— Start DOCUMENT EXCERPT —

How an LPL-owned 401(k) afterthought zoomed from $6.5 billion to $10 billion with help from reps -- and thinking big
The former NRP duo demurred overtures three years ago from wirehouses and big competitors and now counts Qualcomm, Petco and In-N-Out burger as clients
Brooke’s Note: The general thinking is that 401(k) business is plagued by the bane of too many participants paying too few fees to justify decent personal attention. This advisory firm — a little preachy at times but bear with it — has had success by refusing to buy that thinking.
In 2010, when LPL Financial bought National Retirement Partners Corp., a network of independent retirement plan advisors, Larry Deatherage and his colleagues at Retirement Benefits Group had their choice of suitors. RBG, then a recently formed team of advisors from Southern California, boasted a wide range of expertise, big-name clients and, not least of all, $6.5 billion of assets. See: Amping up recruiting efforts, giant LPL firm grew its revenue by 300% in 2011.
The unit would have been a good catch for any wirehouse, regional firm or big-time consultancy. Instead, Deatherage, fellow principal Sean Ciemiewicz and the rest of the gang decided to stay on under LPL, which planned to use the NRP acquisition to jumpstart a new division, LPL Financial Retirement Partners.
Three years later, Deatherage and Ciemiewicz report no regrets. Under LPL, the business has added 12 affiliate offices in eight states. It has increased assets to $10 billion, and its advisor count has risen from 18 to 50. In our Q&A, the pair tell us about how LPL has given their business a boost and make the case that their firm doesn’t compete with other LPL advisors. See: Why a $1-billion Fidelity RIA is placing LPL at the heart of its 401(k) business.
They also explain why they’re still worked up about that infamous “Frontline” special. See: The PBS 'Frontline’ 401(k) documentary names suspects but leaves out major culprits of the theft of the American retirement.
All retirement, all the time
Steve Garmhausen: Tell us how and why RBG was formed.
Larry Deatherage: There were four firms in Southern California that all belonged to National Retirement Partners; we were really some of its founding members. There’s no reason that we as experts in the field should have been competing against each other, so it made all the sense in the world for the four of us to come together and start RBG. Since doing that back in 2009, we’ve grown to about 50 people in six states; we manage over 350 plans and advise total assets just north of $10 billion.
SG: What’s your niche?
LD: Our niche is 100% retirement. We started as retirement plan and retirement advisors to individuals and we’ve never deviated from that. We weren’t a wealth management shop trying to get into the 401(k) business. We started with 401(k) plans and then developing any kind of individual practice out of that for individuals who were retiring or wanted to retire. See: Why brokers from Nationwide, LPL, Merrill Lynch and others are giving RIAs a cut of their 401(k) action.
SG: Does that focus give you an advantage over other advisors?

— End DOCUMENT EXCERPT —

_YOUR TASKS_
1. According to the article, how many plans does RBG manage?
2. Retype the article word for word, starting at "The unit would" and continuing up to and including "Financial Retirement Partners.".

— Start COLLECTED DATA —

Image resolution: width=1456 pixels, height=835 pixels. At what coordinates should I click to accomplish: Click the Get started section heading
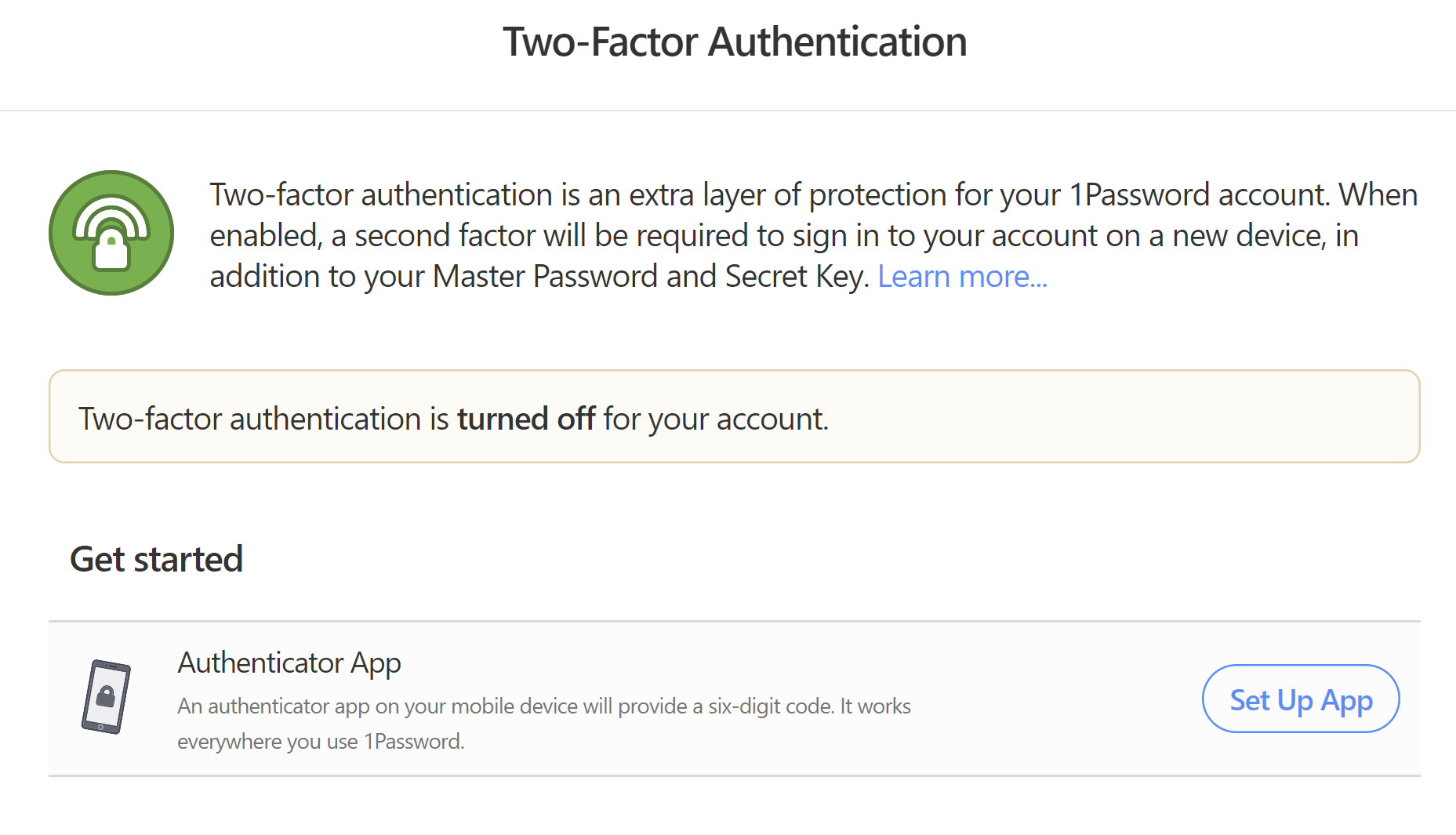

— End COLLECTED DATA —

_WORKED ANSWERS_
1. Over 350 plans.

2.
The unit would have been a good catch for any wirehouse, regional firm or big-time consultancy. Instead, Deatherage, fellow principal Sean Ciemiewicz and the rest of the gang decided to stay on under LPL, which planned to use the NRP acquisition to jumpstart a new division, LPL Financial Retirement Partners.